Leading with a Premium Product First

This topic contains 23 replies, has 8 voices, and was last updated by  Yvonne A Jones 6 months, 4 weeks ago.

  • Author
    Posts
  • #44758

    In the past, I used to create lower-priced products/courses and sell them at $27-$97. Then, the market changed and I was selling info in the self-publishing niche for around $10 to $15.

    Fast forward to today, I decided to sell products and coaching in a different niche.
    This time, I created an $800 coaching program first. It’s a 90-day program. Even though I only launched it a few days ago (with a lead-in workshop), I’m already getting ready to start building out a series of $97 products… and then maybe a few cheaper ones.

    I’ve found it much, much easier to work backwards like this. When you’re first getting started, you can find yourself putting hundreds of dollars worth of information into a low priced product. Then, you struggle to create the higher-priced product because you can’t figure out what else to add to it.

    By starting with a premium product, it’s much easier to use the larger outline to create the smaller products.
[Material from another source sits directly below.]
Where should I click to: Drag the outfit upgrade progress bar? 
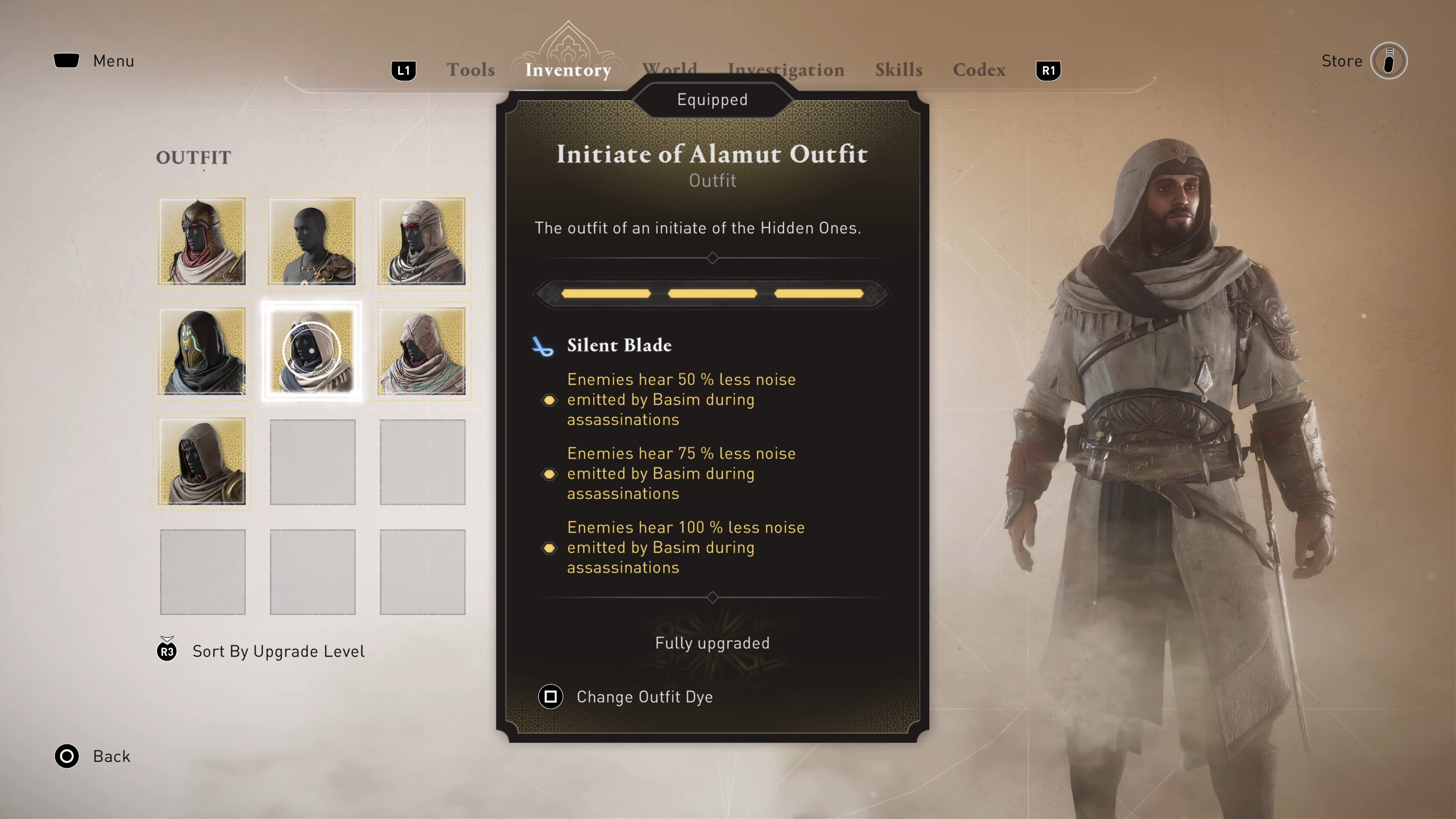tap(712, 293)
It’s easier in a practical sense and psychologically, it feels more like I’m climbing down a mountain now than climbing up it.
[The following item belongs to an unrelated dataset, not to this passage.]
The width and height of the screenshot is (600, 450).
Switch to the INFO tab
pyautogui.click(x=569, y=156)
    Hope everyone is doing well!

  • #44776

    My main offering is a premium training at $850, I recently added a $97 group coaching program and I’m now working on lower-priced products.
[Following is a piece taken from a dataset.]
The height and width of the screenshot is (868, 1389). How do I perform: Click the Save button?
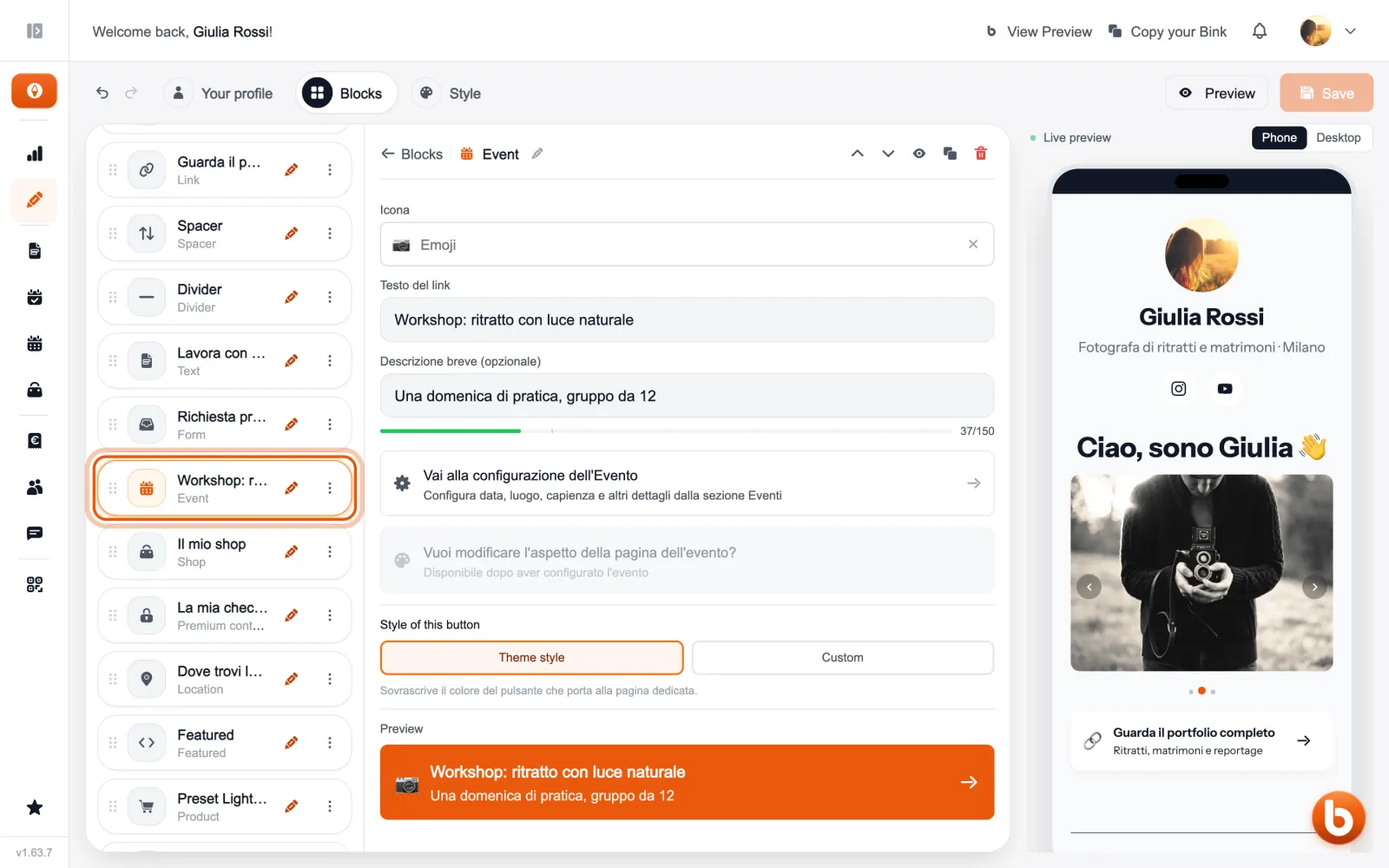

    Like you, I launch with a free lead-in workshop or training.

    I think we can do this because we already have an audience and we have experience in product creation and delivery.

    Some people just starting out could take this approach, some would find it overwhelming.

    The danger of taking this approach would be to offer a higher priced product without first finding out whether it’s something people want and are willing to pay for… people could find themselves investing a lot of time and effort into something people don’t want to invest in.

    Lynne Lee
    Life Breakthrough Coach Trainer
    Training Christians how to transform their lives from the inside out and equipping them to coach people to breakthrough. You can visit her at www.ChristianLifeCoaching.co.uk

    • #45730

      Yes, the are pros and cons to the approach. I’m finding it easier to find what people want during the course of “regular” conversations with them. By “regular,” I mean – in contrast to taking a formal survey. When I’ve done those, people still didn’t buy what they told me they wanted to buy. Now that I’m more focused on developing a deeper empathy for the people I’m connecting with, I’m finding my product creation process to be more intuitive for me than it’s been in the past.

  • #44858

    Having paid Sean for his product pricing ideas, I am following his suggested outline.

    My initial offering is a 90-page home-study course for $9.95, accompanied by an 80-page free bonus.
    (Huge over-delivery at minimal cost!)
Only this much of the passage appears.